▶ _EXERCISE INSTRUCTIONS_:
Take the data that follows and return it exactly.

== Segment start ==

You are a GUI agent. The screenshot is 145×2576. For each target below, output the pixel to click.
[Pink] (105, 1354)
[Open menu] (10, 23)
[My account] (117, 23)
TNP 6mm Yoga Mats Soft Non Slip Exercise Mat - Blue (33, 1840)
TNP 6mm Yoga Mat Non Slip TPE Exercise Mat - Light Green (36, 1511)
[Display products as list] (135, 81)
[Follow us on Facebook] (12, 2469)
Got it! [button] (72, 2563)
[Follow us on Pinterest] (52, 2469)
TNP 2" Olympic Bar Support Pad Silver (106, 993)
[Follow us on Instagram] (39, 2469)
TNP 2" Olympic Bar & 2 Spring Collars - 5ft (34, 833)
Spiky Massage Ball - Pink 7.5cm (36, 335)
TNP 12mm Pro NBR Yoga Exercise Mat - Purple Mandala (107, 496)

== Segment end ==

▶ _ANSWER SECTION_:
You are a GUI agent. The screenshot is 145×2576. For each target below, output the pixel to click.
[Pink] (105, 1354)
[Open menu] (10, 23)
[My account] (117, 23)
TNP 6mm Yoga Mats Soft Non Slip Exercise Mat - Blue (33, 1840)
TNP 6mm Yoga Mat Non Slip TPE Exercise Mat - Light Green (36, 1511)
[Display products as list] (135, 81)
[Follow us on Facebook] (12, 2469)
Got it! [button] (72, 2563)
[Follow us on Pinterest] (52, 2469)
TNP 2" Olympic Bar Support Pad Silver (106, 993)
[Follow us on Instagram] (39, 2469)
TNP 2" Olympic Bar & 2 Spring Collars - 5ft (34, 833)
Spiky Massage Ball - Pink 7.5cm (36, 335)
TNP 12mm Pro NBR Yoga Exercise Mat - Purple Mandala (107, 496)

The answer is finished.